What’s needed isn’t another academic study on the depths of poverty’s reach. Instead, what’s needed are substantive programs — in Montgomery and elsewhere — that combat poverty’s root causes and help thousands of children to escape deprivation.
Understandably, the Annie E. Casey Kids Count annual report released last week unleashed a torrent of thoughts on Alabama’s plight, and for good reason. Alabama ranks in the nation’s bottom five of the Kids Count report — again. One in 4 Alabama children lived at or below the federal poverty line in 2009. That’s a 19 percent increase since 2000.
Following the Kids Count report’s release, we urged lawmakers to treat childhood poverty in Alabama as a legislative priority in the next session. If the Legislature can finally pass an impressive set of ethics-reform laws — as it did late in 2010 — it can surely make the well-being of Alabama children a similar concern.
Today, we’re urging Alabamians to join in on this needed cause. As a story in Sunday’s Star explained, childhood poverty doesn’t produce a single offspring; it affects earning potential, educational opportunities, health-care issues and long-term financial and job-creation concerns.

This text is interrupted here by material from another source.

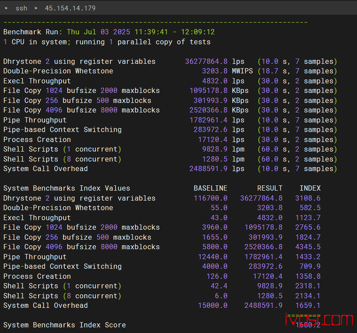Select the ssh breadcrumb item

[x=21, y=8]
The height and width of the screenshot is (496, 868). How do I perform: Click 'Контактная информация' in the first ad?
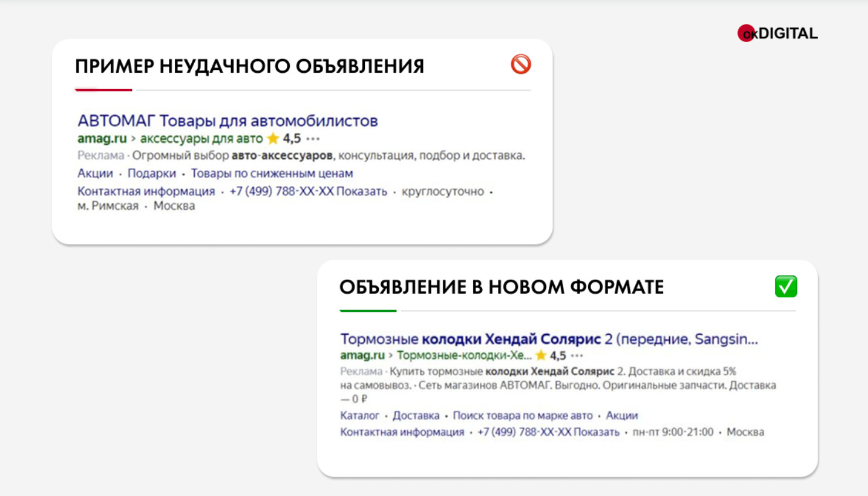146,192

Consider that Alabama had more than 24,000 high-school dropouts in 2010. Had they graduated, they would have earned an additional $118 million over an average year. The tentacles of poverty, for adults and children alike, are often traced to missed opportunities in education.
That’s but one example of why childhood poverty in Alabama must be addressed.
The voices of groups such as Alabama Arise, which advocates on behalf of low-income residents, carry weight, particularly when pursuing sensible options such as revamping the state’s upside-down tax structure to help those with little. That Sen. Del Marsh, R-Anniston, said Arise “is a group that is always unhappy with the tax structure of Alabama” sounded a bit shrill and, yet, correct.
Alabama Arise is unhappy with the tax structure because it needs revamping. That message must not be silenced. Neither should the call to dedicate ourselves to lessening childhood poverty in Alabama. It’s time to act, not to blame or offer excuses.